Performance Characteristics
Understanding ISEQ structure clarifies performance characteristics:
Compact Representation
ISEQs are designed for efficient memory usage:
Memory Layout:
┌──────────────────────────┐
│ ISEQ Header (~200 bytes) │ ← Frequently accessed
├──────────────────────────┤
│ Instruction Array │ ← Hot path during execution
├──────────────────────────┤
│ Operand Pool │ ← Referenced by instructions
├──────────────────────────┤
│ Metadata (cold data) │ ← Rarely accessed during execution
└──────────────────────────┘
This layout reflects mechanical sympathy:
- Hot data (instructions, operands) packed together for cache locality
- Cold data (debug info, source locations) separated
- Minimal indirection for common operations
- Variable-width encoding
- Shared constant pools
- Operands embedded directly
Execution Efficiency
Sequential access: The program counter increments predictably, making execution cache-friendly.
Instruction count matters: Each instruction has overhead, even if small. Fewer instructions = faster execution.
JIT threshold is per-ISEQ: Each method/block has its own counter, so small frequently-called methods JIT compile quickly.
Metadata is cheap: Source location and debug info don’t impact hot path performance - they’re only accessed on errors/debugging.
ISEQ size affects memory: Large methods create large ISEQs.
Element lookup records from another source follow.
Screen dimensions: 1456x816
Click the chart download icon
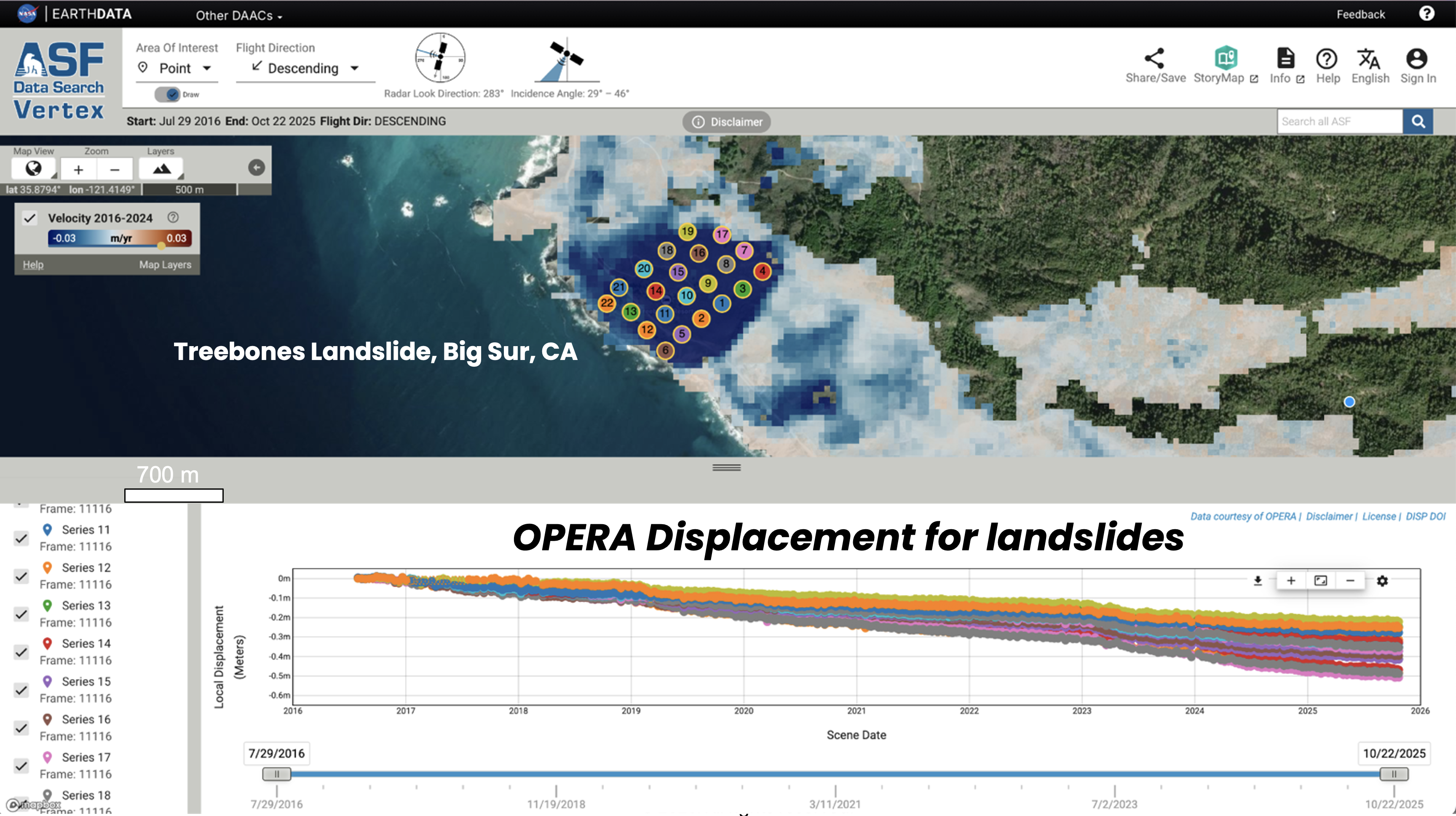pos(1258,581)
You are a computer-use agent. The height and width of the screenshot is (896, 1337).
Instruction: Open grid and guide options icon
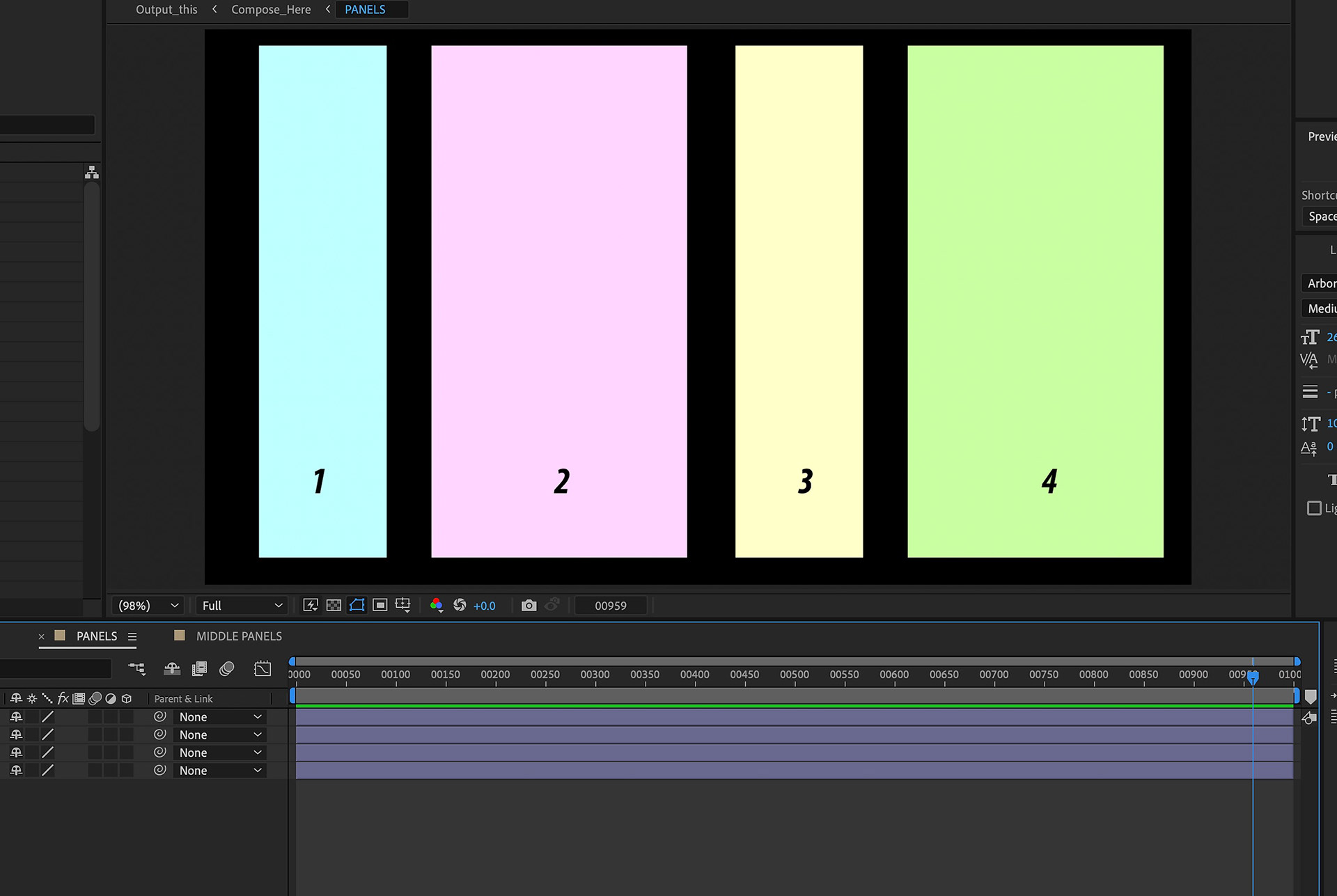tap(402, 605)
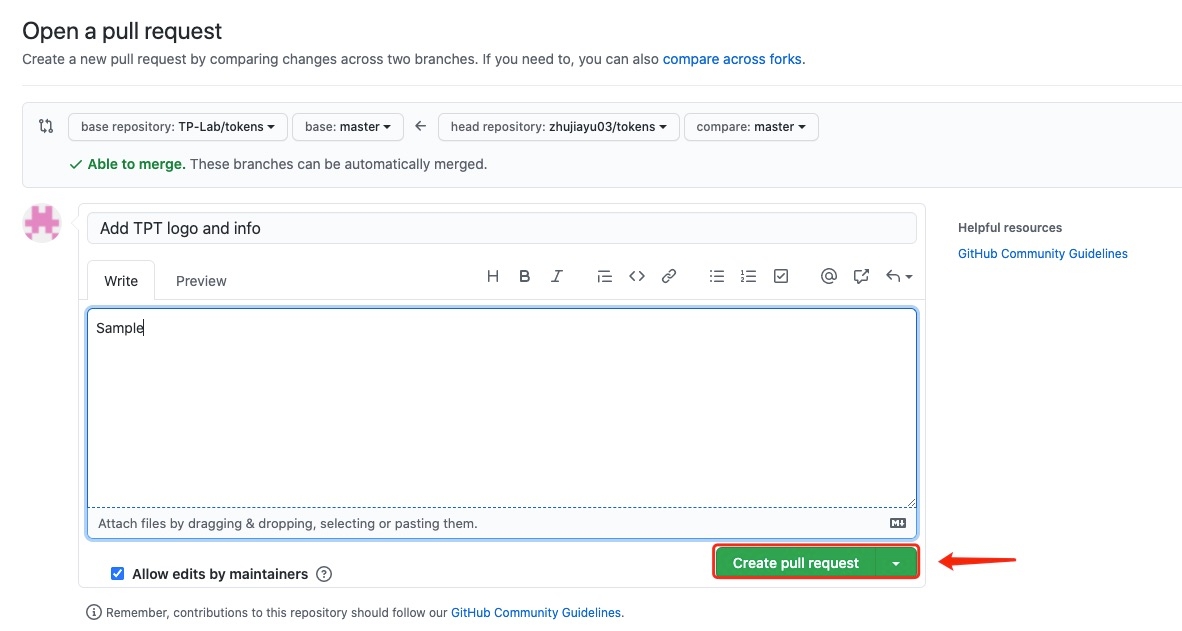Click the heading formatting icon

[x=493, y=277]
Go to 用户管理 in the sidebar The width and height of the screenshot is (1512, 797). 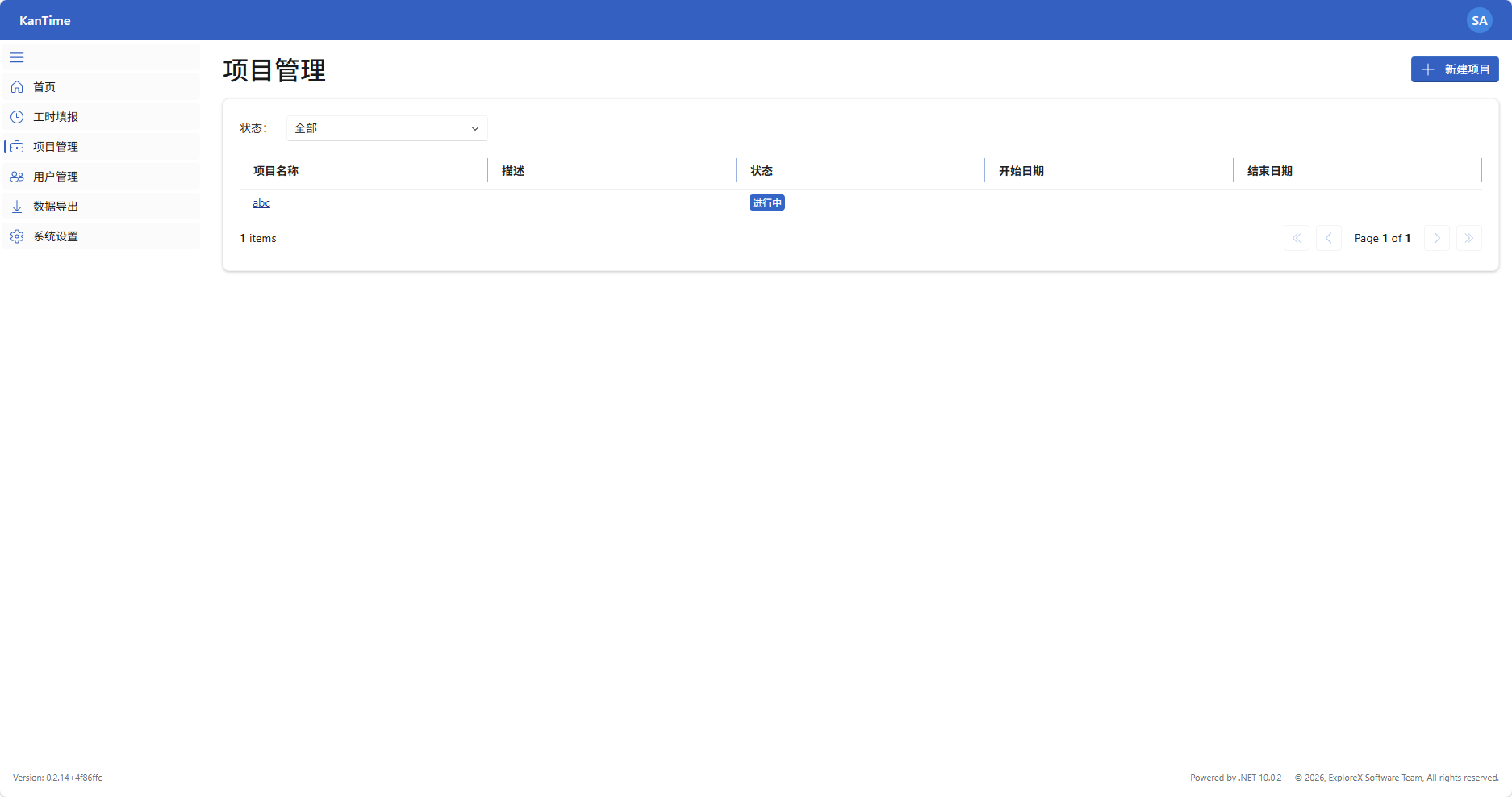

Consider breaking up massive methods.
Viewing and Inspecting ISEQs
Ruby provides tools to inspect ISEQs:
# Using RubyVM::InstructionSequence
code = "1 + 2"
iseq = RubyVM::InstructionSequence.compile(code)
puts iseq.disasm
# Output:
# == disasm: #<ISeq:<compiled>>
# 0000 putobject 1
# 0002 putobject 2
# 0004 opt_plus <calldata>
# 0006 leave
# Using --dump=insns flag
ruby --dump=insns -e '1 + 2'
This is essential for understanding how YARV executes your code.
Key Insights
- Compiled Form: ISEQs are Ruby’s compiled bytecode representation
- Hierarchical: Nested scopes create nested ISEQs stored in constant pools
- Self-Contained: Each ISEQ includes instructions, constants, metadata, and JIT integration
- Execution Unit: Frames execute one ISEQ at a time via the program counter
- JIT Coordination: The ISEQ bridges interpretation and compilation via call counter and jit_entry pointer
- Optimization Target: JIT and other optimizations work on ISEQs
- Inspectable: Ruby provides tools to examine ISEQs
- Cached: ISEQs are compiled once and reused
- Performance-Oriented: Memory layout optimized for hot/cold data separation
Understanding instruction sequences is key to grasping how YARV translates Ruby source code into executable bytecode, manages program execution, and coordinates the transition from interpretation to JIT-compiled code.